Recently, there is a place where the American financial world is drawing attention. It is a’SPAC’ created solely for corporate mergers and acquisitions (M&A). Over 90 trillion won, the largest ever, was invested in a’name company (Paper Company) that exists only on paper without an office or staff.
As the spec began to gain attention, from large hedge funds to politicians and sports figures, they are jumping into the establishment of the spec. It is said that Paul Ryan and former US Speaker of the House of Representatives set out to establish a spec for Billy Dong-do, the real protagonist of the movie’Money Ball. The most recent hot topic is Elliott Management, an American activist hedge fund.
According to the Wall Street Journal (WSJ) on the 7th (local time), Elliott is in contact with banks to raise $1 billion (about 1,123.5 billion won) to establish the spec. In the past, Elliott was known in Korea as he opposed the merger of Samsung C&T and Cheil Industries and made a problem with the reorganization of Hyundai Motor Group’s governance structure.

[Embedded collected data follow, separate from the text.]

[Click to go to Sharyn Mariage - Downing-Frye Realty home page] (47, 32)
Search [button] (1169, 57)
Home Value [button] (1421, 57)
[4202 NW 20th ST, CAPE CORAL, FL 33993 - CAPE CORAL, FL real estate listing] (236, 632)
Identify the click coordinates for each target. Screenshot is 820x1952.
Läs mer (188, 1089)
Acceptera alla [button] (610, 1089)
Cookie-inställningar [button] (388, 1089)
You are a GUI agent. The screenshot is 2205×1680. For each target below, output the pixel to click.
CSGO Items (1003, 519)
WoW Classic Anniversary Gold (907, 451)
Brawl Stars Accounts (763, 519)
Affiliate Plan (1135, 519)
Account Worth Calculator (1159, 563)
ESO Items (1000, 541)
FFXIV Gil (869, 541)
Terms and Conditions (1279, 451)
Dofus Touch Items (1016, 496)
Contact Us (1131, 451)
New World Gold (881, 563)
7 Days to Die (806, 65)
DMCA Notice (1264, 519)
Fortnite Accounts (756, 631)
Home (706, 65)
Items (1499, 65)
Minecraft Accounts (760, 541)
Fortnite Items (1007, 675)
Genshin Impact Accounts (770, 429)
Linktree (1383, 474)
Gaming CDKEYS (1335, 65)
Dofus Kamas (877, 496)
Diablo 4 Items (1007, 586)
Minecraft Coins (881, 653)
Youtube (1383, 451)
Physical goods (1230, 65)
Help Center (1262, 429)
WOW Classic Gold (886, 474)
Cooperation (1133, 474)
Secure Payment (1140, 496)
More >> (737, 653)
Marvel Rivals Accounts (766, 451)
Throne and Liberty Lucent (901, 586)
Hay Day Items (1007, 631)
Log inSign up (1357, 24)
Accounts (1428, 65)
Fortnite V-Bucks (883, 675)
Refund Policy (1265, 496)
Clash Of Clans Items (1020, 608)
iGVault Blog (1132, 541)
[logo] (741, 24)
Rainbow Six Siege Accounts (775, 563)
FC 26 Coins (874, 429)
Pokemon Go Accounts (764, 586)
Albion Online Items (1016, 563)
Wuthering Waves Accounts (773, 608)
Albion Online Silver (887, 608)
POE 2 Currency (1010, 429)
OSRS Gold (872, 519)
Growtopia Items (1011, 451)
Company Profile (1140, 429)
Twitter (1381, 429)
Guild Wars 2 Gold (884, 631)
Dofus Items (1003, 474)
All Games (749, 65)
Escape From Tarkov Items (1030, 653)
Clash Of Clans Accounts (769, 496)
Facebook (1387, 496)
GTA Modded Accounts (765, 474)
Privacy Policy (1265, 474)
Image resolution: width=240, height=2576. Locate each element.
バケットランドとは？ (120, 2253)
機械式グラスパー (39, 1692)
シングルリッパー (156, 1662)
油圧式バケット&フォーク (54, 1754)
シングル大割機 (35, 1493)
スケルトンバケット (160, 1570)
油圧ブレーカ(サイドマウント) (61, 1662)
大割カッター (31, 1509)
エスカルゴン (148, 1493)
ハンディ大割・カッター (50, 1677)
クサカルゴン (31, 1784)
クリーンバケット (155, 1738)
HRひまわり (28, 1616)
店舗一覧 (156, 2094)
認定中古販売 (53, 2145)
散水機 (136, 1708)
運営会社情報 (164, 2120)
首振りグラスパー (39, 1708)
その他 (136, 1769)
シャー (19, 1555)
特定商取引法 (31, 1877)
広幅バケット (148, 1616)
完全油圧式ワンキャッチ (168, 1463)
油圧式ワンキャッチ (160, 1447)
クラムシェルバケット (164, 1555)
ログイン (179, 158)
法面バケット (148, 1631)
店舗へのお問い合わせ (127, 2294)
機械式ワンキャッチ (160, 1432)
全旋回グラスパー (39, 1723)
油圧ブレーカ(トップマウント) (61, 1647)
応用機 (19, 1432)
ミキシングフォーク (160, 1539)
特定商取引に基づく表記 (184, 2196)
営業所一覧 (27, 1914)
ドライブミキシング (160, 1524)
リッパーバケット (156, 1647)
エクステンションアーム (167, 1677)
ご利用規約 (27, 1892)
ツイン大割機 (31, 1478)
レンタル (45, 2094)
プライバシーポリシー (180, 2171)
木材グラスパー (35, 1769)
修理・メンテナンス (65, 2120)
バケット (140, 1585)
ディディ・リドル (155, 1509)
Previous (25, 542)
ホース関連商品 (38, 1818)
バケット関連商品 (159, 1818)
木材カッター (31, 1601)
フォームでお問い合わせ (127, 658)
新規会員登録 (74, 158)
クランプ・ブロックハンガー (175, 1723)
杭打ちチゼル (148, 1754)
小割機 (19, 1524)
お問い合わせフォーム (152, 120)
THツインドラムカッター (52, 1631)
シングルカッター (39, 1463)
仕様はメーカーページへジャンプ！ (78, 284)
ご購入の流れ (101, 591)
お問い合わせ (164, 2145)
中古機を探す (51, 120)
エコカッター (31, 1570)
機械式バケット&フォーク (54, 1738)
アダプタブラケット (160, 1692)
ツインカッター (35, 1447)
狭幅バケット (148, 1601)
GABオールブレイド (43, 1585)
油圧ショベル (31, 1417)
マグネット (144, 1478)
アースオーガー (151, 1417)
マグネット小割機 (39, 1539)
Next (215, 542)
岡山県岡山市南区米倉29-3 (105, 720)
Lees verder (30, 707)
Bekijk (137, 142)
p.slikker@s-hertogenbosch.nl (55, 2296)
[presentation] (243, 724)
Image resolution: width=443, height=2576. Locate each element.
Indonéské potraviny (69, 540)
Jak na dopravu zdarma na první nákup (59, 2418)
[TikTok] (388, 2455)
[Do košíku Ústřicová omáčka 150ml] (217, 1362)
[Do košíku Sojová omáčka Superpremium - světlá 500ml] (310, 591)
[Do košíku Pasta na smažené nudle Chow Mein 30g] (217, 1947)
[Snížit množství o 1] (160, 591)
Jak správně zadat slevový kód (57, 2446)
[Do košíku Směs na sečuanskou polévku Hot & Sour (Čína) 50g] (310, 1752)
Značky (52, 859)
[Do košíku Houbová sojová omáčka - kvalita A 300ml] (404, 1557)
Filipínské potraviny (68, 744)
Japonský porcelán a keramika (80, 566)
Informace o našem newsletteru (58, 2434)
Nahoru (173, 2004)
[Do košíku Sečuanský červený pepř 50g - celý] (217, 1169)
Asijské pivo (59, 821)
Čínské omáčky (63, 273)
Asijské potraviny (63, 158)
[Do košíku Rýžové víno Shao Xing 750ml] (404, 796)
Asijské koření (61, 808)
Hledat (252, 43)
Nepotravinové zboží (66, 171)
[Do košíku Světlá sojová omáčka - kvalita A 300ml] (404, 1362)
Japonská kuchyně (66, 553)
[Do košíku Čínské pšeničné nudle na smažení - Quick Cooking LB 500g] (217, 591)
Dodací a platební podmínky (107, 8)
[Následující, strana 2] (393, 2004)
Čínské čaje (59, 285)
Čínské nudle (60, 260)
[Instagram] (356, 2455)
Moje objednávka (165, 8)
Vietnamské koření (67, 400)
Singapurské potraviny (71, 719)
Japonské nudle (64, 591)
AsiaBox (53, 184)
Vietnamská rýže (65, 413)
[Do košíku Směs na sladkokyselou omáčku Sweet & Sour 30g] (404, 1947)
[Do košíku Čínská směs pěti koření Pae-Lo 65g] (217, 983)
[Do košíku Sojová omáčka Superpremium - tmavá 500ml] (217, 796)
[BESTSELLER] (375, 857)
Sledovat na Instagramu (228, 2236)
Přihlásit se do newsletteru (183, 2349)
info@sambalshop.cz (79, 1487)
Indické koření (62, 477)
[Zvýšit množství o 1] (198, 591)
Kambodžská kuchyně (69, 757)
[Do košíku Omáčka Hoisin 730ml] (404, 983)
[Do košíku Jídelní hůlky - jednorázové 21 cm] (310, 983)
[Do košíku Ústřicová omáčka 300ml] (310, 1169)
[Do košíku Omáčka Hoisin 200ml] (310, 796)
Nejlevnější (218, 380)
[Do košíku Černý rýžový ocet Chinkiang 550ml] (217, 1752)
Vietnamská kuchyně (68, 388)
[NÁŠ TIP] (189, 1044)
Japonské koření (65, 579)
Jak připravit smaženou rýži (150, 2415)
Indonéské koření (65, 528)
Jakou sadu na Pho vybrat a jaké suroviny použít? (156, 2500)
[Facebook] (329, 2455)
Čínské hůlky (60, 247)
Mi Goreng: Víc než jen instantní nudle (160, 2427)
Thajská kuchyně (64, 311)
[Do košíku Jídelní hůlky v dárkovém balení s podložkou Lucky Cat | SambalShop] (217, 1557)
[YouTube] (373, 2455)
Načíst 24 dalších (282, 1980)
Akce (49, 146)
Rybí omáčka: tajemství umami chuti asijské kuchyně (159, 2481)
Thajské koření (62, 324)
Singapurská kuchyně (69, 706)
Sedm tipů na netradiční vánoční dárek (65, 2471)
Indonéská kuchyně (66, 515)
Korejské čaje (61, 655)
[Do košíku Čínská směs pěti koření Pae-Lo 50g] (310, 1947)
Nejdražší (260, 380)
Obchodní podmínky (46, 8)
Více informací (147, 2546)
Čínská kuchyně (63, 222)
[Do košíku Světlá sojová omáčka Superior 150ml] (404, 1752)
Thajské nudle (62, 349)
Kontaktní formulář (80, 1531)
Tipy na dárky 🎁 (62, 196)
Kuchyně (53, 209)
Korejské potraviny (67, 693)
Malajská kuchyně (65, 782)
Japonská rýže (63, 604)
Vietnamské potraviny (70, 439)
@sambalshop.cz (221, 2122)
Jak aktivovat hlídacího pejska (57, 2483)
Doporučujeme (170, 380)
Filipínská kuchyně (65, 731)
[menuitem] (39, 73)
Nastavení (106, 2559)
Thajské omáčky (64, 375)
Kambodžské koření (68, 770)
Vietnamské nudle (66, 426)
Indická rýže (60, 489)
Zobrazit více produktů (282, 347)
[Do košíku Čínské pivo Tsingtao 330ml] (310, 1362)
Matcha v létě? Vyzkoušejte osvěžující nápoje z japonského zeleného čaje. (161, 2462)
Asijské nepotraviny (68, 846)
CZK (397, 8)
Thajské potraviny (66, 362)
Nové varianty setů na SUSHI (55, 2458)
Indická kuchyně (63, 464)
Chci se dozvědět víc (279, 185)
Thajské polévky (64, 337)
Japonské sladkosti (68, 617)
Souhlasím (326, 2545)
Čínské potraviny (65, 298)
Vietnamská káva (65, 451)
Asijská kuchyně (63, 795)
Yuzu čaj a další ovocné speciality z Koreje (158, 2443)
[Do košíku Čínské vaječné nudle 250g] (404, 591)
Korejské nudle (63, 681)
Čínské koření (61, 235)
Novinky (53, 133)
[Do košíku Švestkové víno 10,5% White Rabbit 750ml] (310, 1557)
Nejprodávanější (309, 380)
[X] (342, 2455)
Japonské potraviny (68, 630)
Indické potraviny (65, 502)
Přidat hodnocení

‘Paper Company’ for corporate acquisition… Passage of bypass listing
SPEC stands for’Special Purpose Acquisition Company’. Paper Company whose sole purpose is to M&A with unlisted companies using the funds after public offering and listing on the stock market. It is classified as a kind of’special purpose company (SPC)’ that raises the value of a company through M&A and returns the profits to investors.
The reason spec is attractive to companies is that it can be used as a shortcut for listing. Normally, in order for a company to be listed on the stock market, it must publicly recruit investors through an IPO. As the process is complicated and demanding, it may take 2-3 years to list. On the other hand, M&A with specifications can greatly shorten time and procedures.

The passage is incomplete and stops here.